The sting in the tail to Grotefend’s story is that the academic world turned up its nose when his paper was presented to the Göttingen Academy of Sciences. They didn’t understand the inductive method he’d used and, frankly, they didn’t believe a schoolteacher who specialized in Latin and Italian and hadn’t studied Oriental languages. It would be another thirteen years before a friend eventually published the paper.
Other scholars then built on Grotefend’s work and in 1905 François Thureau-Dangin produced the first translation of Sumerian, man’s earliest identified writing and the original version of cuneiform – which was where we started this chapter.
The Rosetta Stone
We don’t know whether writing was discovered or invented independently in different parts of the world, or whether it spread by osmosis. But by 1200 BC writing was being used in India, China, Europe and, of course, Egypt. Some scripts, like Cretan Linear A, are still a mystery, but we did find the key to the words of the pharaohs, these beautiful, exotic hieroglyphics which cover countless monuments and tombs, thanks to the Rosetta Stone.
The Rosetta Stone is a big lump of dark granite 45 inches by
28 inches by 22 inches, on which there are three inscriptions. The upper text is in hieroglyphs, the middle portion is demotic script (the language which came between Late Egyptian and Coptic), and the lowest is in classical Greek. Because it presents essentially the same text in all three scripts, scholars could compare the Greek words, which they knew, with the hieroglyphs and their knowledge of later Coptic, and so learn to read the signs.

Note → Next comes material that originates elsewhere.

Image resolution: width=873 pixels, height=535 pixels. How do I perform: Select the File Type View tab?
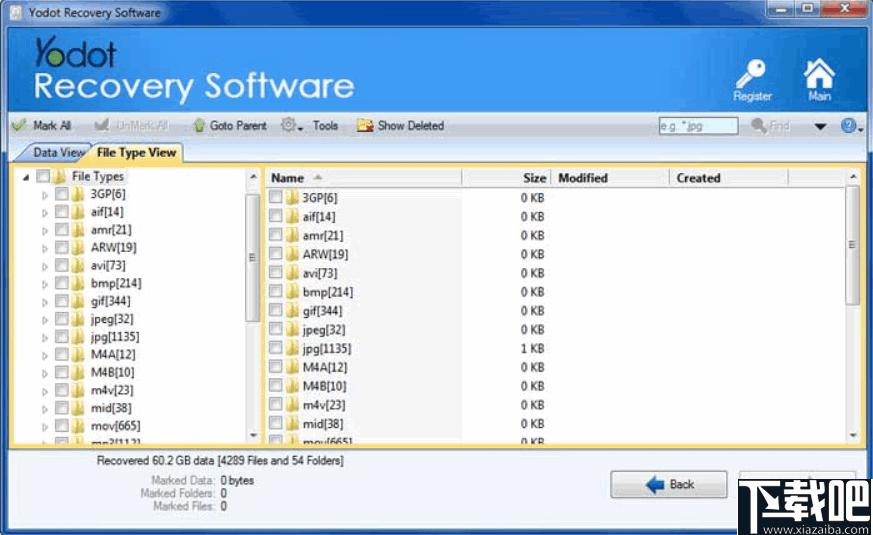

The stone was discovered during Napoleon Bonaparte’s expedition to Egypt in 1799 and seized by the British when they defeated the French in Alexandria in 1801. It dates from the second century, when the priests who had gathered at Memphis to celebrate the arrival of the young Ptolemy V composed a decree in his honour which was copied on to stone, with the two translations. The stone was placed in the British Museum in 1802 and it’s been there ever since.
Jean-François Champollion deciphered the first hieroglyphs on the Rosetta Stone
The Rosetta Stone, divided into hieroglyphs, demotic script and classical Greek
It was a brilliant young French scholar and philologist called Jean-François Champollion who first deciphered the hieroglyphs on the stone and demonstrated that the Egyptian writing system was a combination of phonetic and ideographic signs. Like so many of the other code-breakers of the ancient writings, he was a superb linguist with a genius for inspired thinking and deduction. He was also obsessed, a workaholic who devoted his life to his studies and died at the age of forty-two. He first heard of the Rosetta Stone as a boy, and it fired an interest in hieroglyphics which burned fiercely throughout his student days in Grenoble. There he studied a multitude of languages, including Latin, Greek, Sanskrit and Coptic, and became convinced that Coptic was simply a late form of the language which the ancient Egyptians had spoken.